In this project, we performed a Customer Lifetime Value (CLTV) analysis to understand the value of each customer over their lifetime. Using this insight, we aimed to determine how to best allocate a given marketing budget across different advertising channels.
The analysis involved the following steps:
- Data Preparation: We cleaned and preprocessed the sales data to ensure its quality and consistency. Missing values (highlighted in yellow on the "Data" sheet) were filled using various imputation techniques.
- CLTV Calculation: We calculated the expected lifetime value of customers based on their purchase history.
- Correlation Analysis: We calculated the correlation between each advertising channel and sales to identify the most effective platforms.
- Regression Analysis: We employed regression analysis to identify the key factors influencing CLTV and predict customer behavior.
- Outlier Detection & Standardization: Outlier analysis was performed, and standardization techniques were applied to outlier data points to ensure the reliability of the analysis.

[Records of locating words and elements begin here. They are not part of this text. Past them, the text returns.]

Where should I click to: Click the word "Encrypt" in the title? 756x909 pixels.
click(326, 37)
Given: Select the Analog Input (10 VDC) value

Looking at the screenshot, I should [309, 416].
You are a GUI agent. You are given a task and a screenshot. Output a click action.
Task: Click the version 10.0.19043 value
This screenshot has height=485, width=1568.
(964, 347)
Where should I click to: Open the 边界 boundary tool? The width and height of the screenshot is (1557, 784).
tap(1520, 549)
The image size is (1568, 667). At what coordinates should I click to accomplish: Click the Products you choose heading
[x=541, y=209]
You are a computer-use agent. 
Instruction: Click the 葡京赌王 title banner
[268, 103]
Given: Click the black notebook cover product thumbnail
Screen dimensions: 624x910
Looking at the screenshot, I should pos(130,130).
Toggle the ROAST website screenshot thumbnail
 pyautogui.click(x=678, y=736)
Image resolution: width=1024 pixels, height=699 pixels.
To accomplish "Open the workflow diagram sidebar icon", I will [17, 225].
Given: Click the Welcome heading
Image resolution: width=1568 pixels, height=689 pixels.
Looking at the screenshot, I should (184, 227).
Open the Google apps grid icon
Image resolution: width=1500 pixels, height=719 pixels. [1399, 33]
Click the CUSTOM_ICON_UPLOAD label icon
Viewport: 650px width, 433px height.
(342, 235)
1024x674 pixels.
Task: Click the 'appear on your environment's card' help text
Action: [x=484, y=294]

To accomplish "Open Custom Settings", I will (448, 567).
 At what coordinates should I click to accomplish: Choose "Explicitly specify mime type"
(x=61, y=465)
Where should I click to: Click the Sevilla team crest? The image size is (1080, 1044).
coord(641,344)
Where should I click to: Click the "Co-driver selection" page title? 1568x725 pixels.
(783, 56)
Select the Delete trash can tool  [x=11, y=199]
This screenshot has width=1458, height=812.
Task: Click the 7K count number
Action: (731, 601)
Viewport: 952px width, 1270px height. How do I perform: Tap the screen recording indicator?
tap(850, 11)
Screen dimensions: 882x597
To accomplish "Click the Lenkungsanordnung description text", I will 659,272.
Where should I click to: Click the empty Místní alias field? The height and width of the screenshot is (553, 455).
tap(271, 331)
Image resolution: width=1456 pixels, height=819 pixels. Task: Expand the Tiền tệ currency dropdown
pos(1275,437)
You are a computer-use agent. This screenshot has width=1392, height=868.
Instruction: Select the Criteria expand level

- Trendline Visualization: We created trendline graphs for each advertising channel, providing visual insights into performance trends.
- Fixed Income Calculation: Fixed income values for each advertising method were calculated, allowing us to assess consistent revenue contributions.
Based on the insights derived from these analyses, we made data-driven decisions on how to allocate the marketing budget across different advertising platforms. This project demonstrates how data analysis techniques like CLTV, regression, correlation, and outlier detection, combined with Excel's capabilities, can guide strategic investment decisions.